ワイルドヤム(Wild Yam)

投稿者 :リンクプロ on

学名

  • Dioscorea alata
  • Dioscorea batatas
  • Dioscorea composita など

ヤマノイモ科(Dioscoreaceae)

注意事項

  • 「ビターヤム(Bitter Yam)」は異なるDioscorea属の種であるため、別の項目を参照してください。
  • 「プレグネノロン(Pregnenolone)」および「プロゲステロン(Progesterone)」は、ワイルドヤムに含まれる**ジオスゲニン(diosgenin)**から合成されることがありますが、人体内では変換されません。

その他の一般的な名称

(特に記載なし)


概要

ワイルドヤムには600種類以上の種が存在し、多年生のつる植物として、熱帯および温帯地域に広く分布しています。

  • 約12種類が食用可能ですが、多くの種は苦味が強く、ジオスゲニンを抽出するために栽培されています。
  • **ジオスゲニン(diosgenin)は、1940年に初めて単離され、コルチコステロイド性ホルモン(エストロゲン、プロゲステロン、アンドロゲン)**の合成に利用されています。
  • 一部のワイルドヤム製品は「ナチュラルDHEA(デヒドロエピアンドロステロン)」として販売されていますが、ジオスゲニンがDHEAに体内で変換されることはありません。

安全性

おそらく安全(POSSIBLY SAFE)

  • 経口摂取: 50mg(ジオスゲニン8mgを含有)の摂取が12週間の使用で安全であることが確認されています。
  • 外用(クリーム): ワイルドヤムクリームが3か月間の使用で安全であると報告されています。

妊娠・授乳中の使用

  • 信頼できる十分な情報がないため、使用を避けてください。

副作用

一般的な副作用:

  • 経口摂取では、通常はよく耐えられるとされています。

最も一般的な副作用:

  • 発熱
  • 頭痛
  • 胃の不調
  • 嘔吐

重篤な副作用(まれ):

  • アナフィラキシー(重度のアレルギー反応)

有効性(効果の評価)

おそらく効果がない(POSSIBLY INEFFECTIVE)

  • 更年期症状:
    • ワイルドヤムの外用(クリーム)は更年期症状の改善には効果がないとされています。
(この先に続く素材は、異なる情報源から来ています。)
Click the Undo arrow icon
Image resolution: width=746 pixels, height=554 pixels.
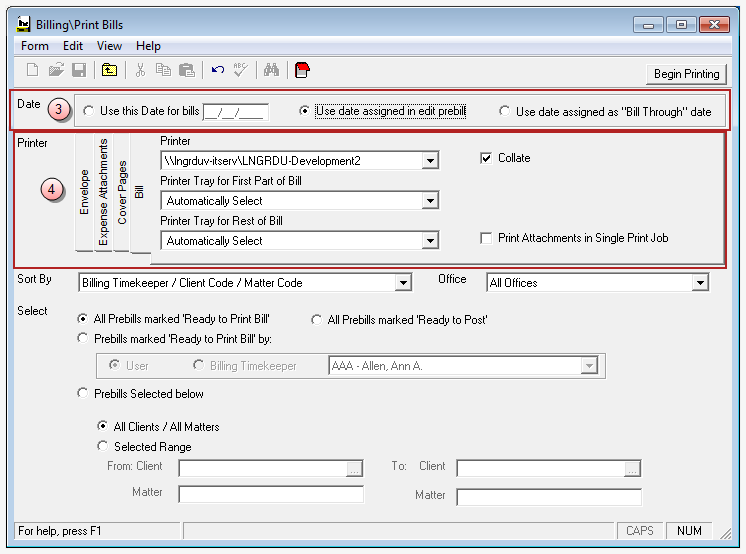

信頼できる十分な証拠がない(INSUFFICIENT RELIABLE EVIDENCE)

  • 認知機能:
    • 健康な成人において、経口摂取のワイルドヤムが認知機能を改善するかどうかは不明。
    • さらなる研究が必要。

摂取方法と用量

成人(経口摂取)

  • 研究データが限られており、標準的な推奨摂取量は不明。

外用(クリーム)

  • ワイルドヤムはクリームとして使用されることがありますが、更年期症状への効果は認められていません。

標準化と製剤化

  • ワイルドヤムは、ジオスゲニン含有量を基準に標準化されることが多い。
  • ジオスゲニン含有量は種によって大きく異なる。
    • 食用可能なワイルドヤムDioscorea alata, Dioscorea batatas, Dioscorea japonica)はジオスゲニンの含有量が低い
    • ジオスゲニンが豊富なワイルドヤムDioscorea villosa)は通常食用ではない

相互作用

薬との相互作用

  • エストロゲン(ESTROGENS)
    • ワイルドヤムはエストロゲンの作用を増減させる可能性があります。

サプリメントとの相互作用

  • 知られている相互作用はなし。

疾患との相互作用

  • ホルモン依存性のがん・疾患(乳がん、子宮がんなど)との相互作用の可能性が指摘されている。

過剰摂取(中毒)

  • ワイルドヤムの過剰摂取に関する情報や治療法について、信頼できる十分な情報はありません。

薬物動態(ファーマコキネティクス)

  • ジオスゲニンは肝臓で代謝され、胆汁を通じて排泄される。

作用機序(メカニズム)

一般的な情報

  • 適用部位: 根および地下茎。
  • ジオスゲニン(diosgenin)性ホルモンやステロイドホルモンの前駆体として利用される。
  • ワイルドヤムにはアラントイン(allantoin)などの成分も含まれる。

ワイルドヤムの効果

1. 抗糖尿病作用

  • 2型糖尿病のマウスにおいて、24週間のジオスゲニン投与が網膜の損傷を軽減

2. 骨粗鬆症予防

  • 閉経後のラットにおいて、12週間のジオスゲニン投与が骨密度を改善

3. 消化器系への作用

  • 抗生物質関連の下痢を軽減する効果が報告されている。
  • ジオスゲニンは、エストロゲン誘発性の胆汁分泌抑制を防ぐ

4. ホルモン作用

  • ジオスゲニンは人体内でエストロゲンやプロゲステロンに変換されない。
  • しかし、一部のワイルドヤム種にはエストロゲン受容体を刺激する作用が確認されている。
  • **Dioscorea oppositifolia(ナガイモ)**は、エストロゲン作用を示すが、他の種には同様の作用がない。

5. 神経系への作用

  • ジオスゲニンが記憶障害を改善し、物体認識記憶を向上させる可能性が示唆されている。

結論

  • ワイルドヤムのジオスゲニンは、体内でDHEAや性ホルモンに変換されない。
  • 更年期症状には効果がない可能性が高い。
  • 糖尿病、骨粗鬆症、記憶障害への効果が研究中。
  • ホルモン感受性の疾患を持つ人は注意が必要。